The semantic web is an alternative. Rather than programming computers to be smart interpreters of ambiguous data, we make the data clearer and easier to interpret. To help computers understand the information on a page, the semantic web incorporates standards so that publishers of a web site can carefully structure their information in a simple machine readable format; entities like hotels, addresses, user reviews, and prices are all clearly identified. To help computers reason with this structures information, the semantic web incorporates standards so that publishers can explicitly tell computers what inferences they can make with the data.
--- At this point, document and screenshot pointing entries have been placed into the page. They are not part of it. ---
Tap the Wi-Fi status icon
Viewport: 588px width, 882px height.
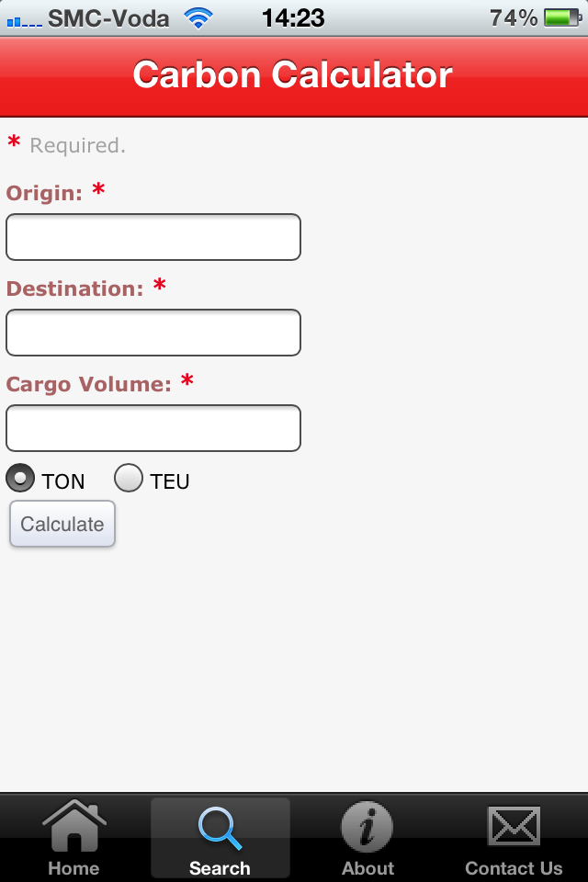tap(197, 17)
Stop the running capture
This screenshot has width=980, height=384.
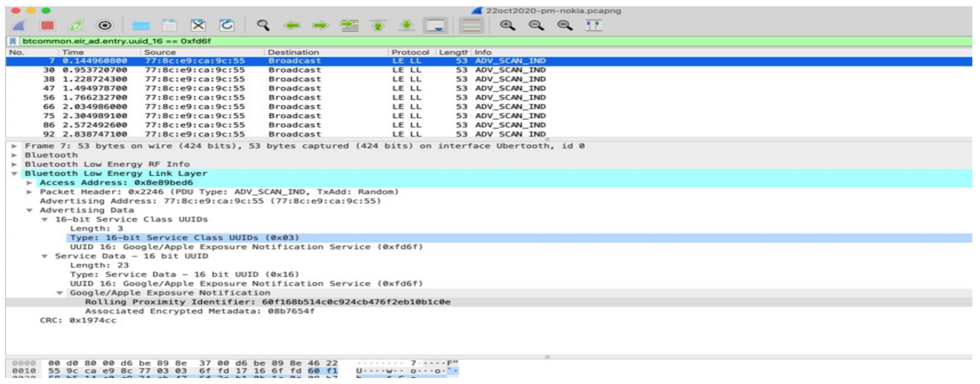click(x=47, y=26)
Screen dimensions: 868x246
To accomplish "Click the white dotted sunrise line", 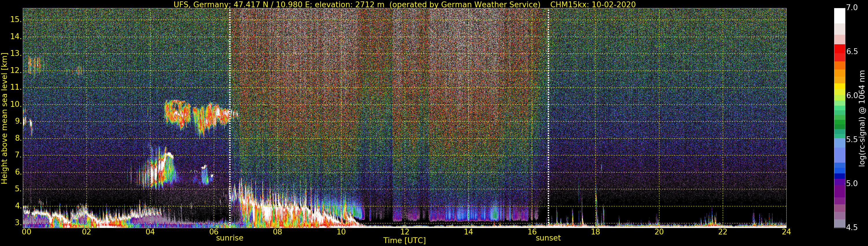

Challenges for the semantic web

The semantic web obviates the need to solve very difficult AI problems, but it has challenges of its own. First, for the potential of the semantic web to be realized, its demanding data standards must become widely adopted. So far this hasn’t happened, though there has been progress. Second, publishers can markup data that is already well organized in databases (prices, product ids, dates, etc), but a great deal of information on the internet is and always will be in natural language format (news and blog articles, product reviews, emails and messages, etc.). It’s not clear how to incorporate this data into the semantic web vision. To encode this data using proper semantic web standards, we could either do so by hand (which is extremely cumbersome) or we’d have to write programs to parse and translate this natural language text into a suitable machine format (but if we had such a program, then we wouldn’t need the semantic web at all). Third, the semantic web represents an old, and arguably outdated vision, for how intelligent systems should reason. The semantic web standards are built around symbolic representations of entities, their relationships, and applicable rules for inference. Having this information is certainly better than nothing, but it’s not clear how much real-world activity and decision- making can be incorporated into this framework. Many computer scientists and philosophers have argued that symbolic approaches to AI and reasoning are severely limited (a common term of derision is GOFAI, or “Good Old-Fashioned Artificial Intelligence”).
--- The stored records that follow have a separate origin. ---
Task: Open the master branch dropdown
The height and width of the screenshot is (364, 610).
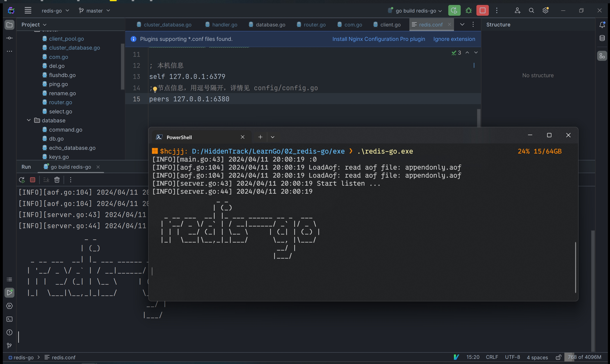Action: 94,11
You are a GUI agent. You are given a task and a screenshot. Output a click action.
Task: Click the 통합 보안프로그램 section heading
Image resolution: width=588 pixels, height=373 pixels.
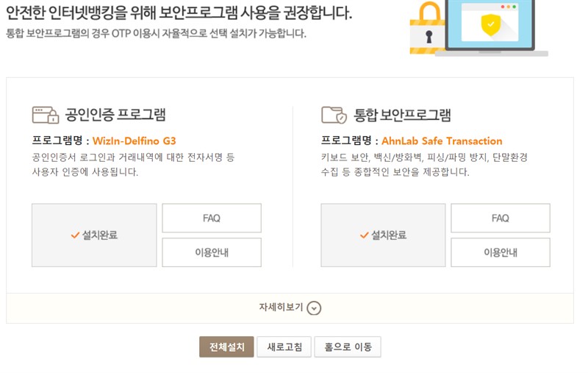point(402,115)
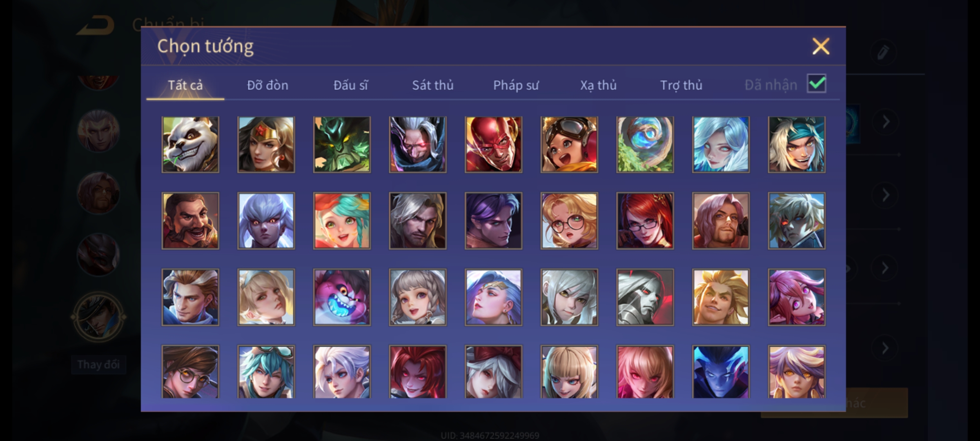View the Đấu sĩ hero tab
This screenshot has height=441, width=980.
[350, 85]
Most likely, semantic web standards will prove more useful for sharing data than for sharing rules of reasoning and inference. Better organization of data can only be a good thing, but it’s important to see that the semantic web is mainly about smart data, not smart machines. If it does take off, it will only be a prelude to a web that is built with smarter machines (ones with more robust and flexible capabilities for learning, parsing text, and representing knowledge).

Alternatives

The semantic web has been slow in development, but that hasn’t stopped people from building programs that have “semantic web”–like functionality. One trend has been the proliferation of data APIs. APIs make structured data available for consumption by other machines, but they don’t typically conform to semantic web standards. It turns out to be quite difficult to foster agreement on any but the loosest data standards, such as XML (which is a data formatting standard, but not a data content standard). APIs make it possible to create mashups of data from many sites, but they don’t make it trivial—most API’s speak their own idiosyncratic language, and it takes work to connect a lot of different APIs together.

Another trend in this direction has been the development of programs that parse free text. The driving assumption behind the semantic web is that to enable computers to perform complex tasks on the internet, it will be easier to get publishers to agree on common data standards than to build machines that can parse unstructured data. It’s not clear that this is right. Oddly, for some types of data, it has been easier to build smarter machines. OpenCalais, now owned by Thomson Reuters, is a promising software service in this area. OpenCalais scans any piece of text and automatically extracts entities, facts, and events (including the entity “Park Hyatt Chicago”).  It even marks them up using the semantic web standard RDF. In a way, OpenCalais acts like a translator between plain html and the shiny new world of the semantic web. And in a way, as this kind of smart NLP technology becomes more widespread, it seems to undermine the need for the semantic web itself.